Visitors to the Swiss national exhibition are being encouraged to travel to the various sites under their own steam - and getting there can be half the fun.This content was published on July 4, 2002 - 10:14
Helping people on their way is the Expo.02 project, Human Powered Mobility, which has so far proven a success. The project functions on two fronts: the first is a network of bicycle and inline skating routes connecting the four exhibition sites in Biel, Murten, Neuchâtel and Yverdon-les-Bains; and the second is conveniently located hire shops.
"When you come to the shop to get a bicycle you get a little map which is very basic, but it shows the three lakes, the 170 kilometres of signposted roads for bicycles and 90 kilometres for inline skates," explains Patrik Mathys, who runs the hire company, Bike Station.
There is a Bike Station shop outside the main entrances of each of the four exhibition sites as well as in the village of Ins, strategically located in the middle of the network between Biel, Neuchâtel and Murten.
Bike Station charges SFr25 a day for either a normal bicycle, recumbent bike, or special three-wheeled bike resembling a rickshaw, designed for a disabled person and an able-bodied companion. There are also inline skates, bicycle trailers for kids and trail-a-bikes, which have a wheel-and-frame attachment that converts a regular bike into a tandem for an adult and child.
All the normal bicycles are the same size, which means a quick adjustment of the seat is all that is required to get someone on the road, and the gearshift is literally at your fingertips on the handlebars.
Within a few minutes, the woman at the Bike Station in Neuchâtel had us on our way, even though our request was anything but simple - two adult bikes, one for myself with a trailer at the back where our four-year-old daughter would spend the next few hours, and one for my wife along with a trail-a-bike for our son.
But before we set off for the 35-kilometre ride to the Expo site at Murten, I went over the map with Mathys, which proved unnecessary.
"The big advantage is you don't really have to use a map, because the trails are signposted," he said, reassuringly. "At every corner you see a new sign which shows you the way."
And Mathys was right. Well-placed red signs led us through a labyrinth of suburbs, industrial zones, and farmers' fields as we flirted with the northwestern shore of Lake Neuchâtel.
This first stretch was anything but scenic; however, it is ideal if you want to see how the Swiss middle class live.
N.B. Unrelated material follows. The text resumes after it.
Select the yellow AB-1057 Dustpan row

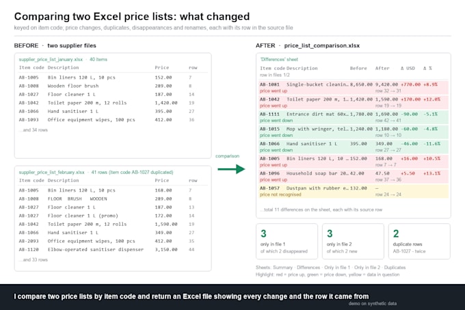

The "Three Lakes Region", as it has been dubbed for Expo, also has the advantage of being totally flat. It is not for serious bikers, but great if you have two kids in tow.
The day, however, wasn't without its problems. It was hot and the bikes were not equipped with bottle holders, meaning that we had to dismount and fish our water bottles out of our saddlebags each time someone needed a drink.
Then we found that the bracket holding the trailer to the bike was loose and in danger of falling off. We couldn't get it repaired until we arrived at the next Bike Station in Ins, the halfway point of our trip.
The highlight was crossing the Rotary Bridge. The curving wooden structure crosses the canal connecting lakes Murten and Neuchâtel and was built as a key element of the bicycle network, and is only for cyclists, walkers and inline skaters.
From the bridge, there were only a few kilometres to go. We skirted the northern flank of Mont Vully and its vineyards and then followed the railway tracks along the shore of Lake Murten.
We dropped our vehicles off at the Bike Station in Murten where we were greeted with a smile by a woman who scanned the computer codes on our bikes. That was all there was to it. There were no additional charges for not returning the bikes to our starting point in Neuchâtel, and no paper work.
And the bike station was only a hop, skip and a jump away from the main attractions of the Swiss national exhibition in Murten. We found we still had time left in the day to enjoy a few of the attractions before our train journey home.